Table 2 Pearson correlations (lower triangle) and Spearman rank correlations (upper triangle) among three citation indicators one peer-review based quality indicator

Figure 1 shows the discriminating power of the h-index and the two indicators of CWTS (CPP/JCSm and CPP/FCSm) using the set provided in Table 1. We added error bars in order to show that the differences are contained within the margins of the standard errors of the measurement. Thus, none of the citation-based indicators is able to discriminate between the categories “good” and “excellent” which were distinguished during the peer review.

Fig. 1
figure 1

Discrimination between “good” and “excellent” research using the h-index and the Leiden indicators CPP/JCSm and CPP/FCSm in the case of Table 1

In his Table 2, Van Raan (2006, p. 500) provided also aggregated data for the set of 147 research groups. In this table, the association between Q and h is significant (using χ 2, and p < 0.05), but not the association between Q and CPP/FCSm when testing Q = 4 against Q = 5 (χ 2 = 4.211Footnote 3; df = 2; p = 0.112). Thus, even at this aggregated level (N = 147), these results confirm the previous conclusion of Bornmann et al. (2010; cf. Van den Besselaar and Leydesdorff 2009) that the peer review systems and citation analysis are able to distinguish the tails of the distributions (low quality) from the high-end of the set, but perform poorly in distinguishing between excellent and good research to the extent that the correlation between evaluations based on these scientometric indicators or peer review can be negative (cf. Neufeld and von Ins 2011).

In Tables 19.3 and 19.4 at p. 243, Moed (2005) used this same data, but having access to the source data he added the larger set of similar results for biology and physics (whereas Table 1 above only contained the data for 12 research groups in chemistry in a single university among 147 chemistry groups at ten universities). By aggregating CPP/FCSm values also along the scale of “Citation impact classes,” he can conclude (at p. 242) that “a very high citation impact discriminated very well between departments rated excellent or good and those receiving lower peer ratings, but it did not discriminate so well between good and excellent departments in the perception of peers.”

This wording (“not so well”) suggests a poor correlation, whereas we showed above that there was no correlation at the level of the smaller set of chemistry and using the values of CPP/FCSm before binning them into “Citation impact classes:” citation analysis is not always helpful in distinguishing between good and excellent research. Aggregation may inadvertently obscure the absence of correlations. Unfortunately, the selection between “excellent” and “good” is one of the policy contexts in which citation analysis is used; for example, in rankings and funding schemes (e.g., Bornmann et al. 2010; Halffman and Leydesdorff 2010; Geuna and Martin 2003).

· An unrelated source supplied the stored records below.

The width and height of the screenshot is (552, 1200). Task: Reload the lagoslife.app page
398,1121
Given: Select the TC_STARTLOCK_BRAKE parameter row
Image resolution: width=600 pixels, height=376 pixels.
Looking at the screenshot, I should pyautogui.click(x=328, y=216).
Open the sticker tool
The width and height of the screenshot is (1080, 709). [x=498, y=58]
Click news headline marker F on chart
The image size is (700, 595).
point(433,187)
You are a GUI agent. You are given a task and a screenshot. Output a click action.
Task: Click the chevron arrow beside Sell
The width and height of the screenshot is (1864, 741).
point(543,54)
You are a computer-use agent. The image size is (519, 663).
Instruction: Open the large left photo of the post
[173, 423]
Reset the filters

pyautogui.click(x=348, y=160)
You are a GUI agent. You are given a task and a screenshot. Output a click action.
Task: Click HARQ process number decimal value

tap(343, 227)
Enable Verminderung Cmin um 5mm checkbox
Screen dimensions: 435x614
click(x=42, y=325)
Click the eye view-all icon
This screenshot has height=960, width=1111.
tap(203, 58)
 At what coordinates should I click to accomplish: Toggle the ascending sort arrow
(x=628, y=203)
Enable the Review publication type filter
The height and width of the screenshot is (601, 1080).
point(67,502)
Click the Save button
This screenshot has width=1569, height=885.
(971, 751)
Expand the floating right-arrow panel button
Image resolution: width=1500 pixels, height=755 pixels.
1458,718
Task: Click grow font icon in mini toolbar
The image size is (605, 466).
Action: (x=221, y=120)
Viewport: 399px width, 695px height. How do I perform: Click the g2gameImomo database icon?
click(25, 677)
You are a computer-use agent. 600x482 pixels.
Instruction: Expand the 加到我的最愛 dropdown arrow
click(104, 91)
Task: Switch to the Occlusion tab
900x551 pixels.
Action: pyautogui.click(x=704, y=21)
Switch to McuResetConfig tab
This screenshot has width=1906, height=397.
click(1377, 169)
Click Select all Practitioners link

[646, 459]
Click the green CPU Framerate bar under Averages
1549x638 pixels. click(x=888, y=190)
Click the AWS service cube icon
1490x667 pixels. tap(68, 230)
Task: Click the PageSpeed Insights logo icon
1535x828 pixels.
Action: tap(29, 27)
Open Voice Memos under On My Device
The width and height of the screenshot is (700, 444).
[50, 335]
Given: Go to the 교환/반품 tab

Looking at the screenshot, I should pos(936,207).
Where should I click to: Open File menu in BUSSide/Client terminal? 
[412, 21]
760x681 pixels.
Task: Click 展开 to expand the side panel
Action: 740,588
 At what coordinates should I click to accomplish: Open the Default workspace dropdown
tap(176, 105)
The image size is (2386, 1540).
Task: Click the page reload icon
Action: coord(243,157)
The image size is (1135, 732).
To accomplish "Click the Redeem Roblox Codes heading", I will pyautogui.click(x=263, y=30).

In summary, we argue that the industrial character of citation analysis for evaluative purposes has hidden technical flaws in these measurements because of a lack of openness about the data and therefore critical discussion in academia. Notwithstanding their prevailing use in research evaluation and strategic decision-making, the statistical analysis of this scientometric data, for example, supports the claim of the criticizers (e.g., MacRoberts and MacRoberts 2010) that citation analysis hitherto cannot legitimate the strategic selection of excellence.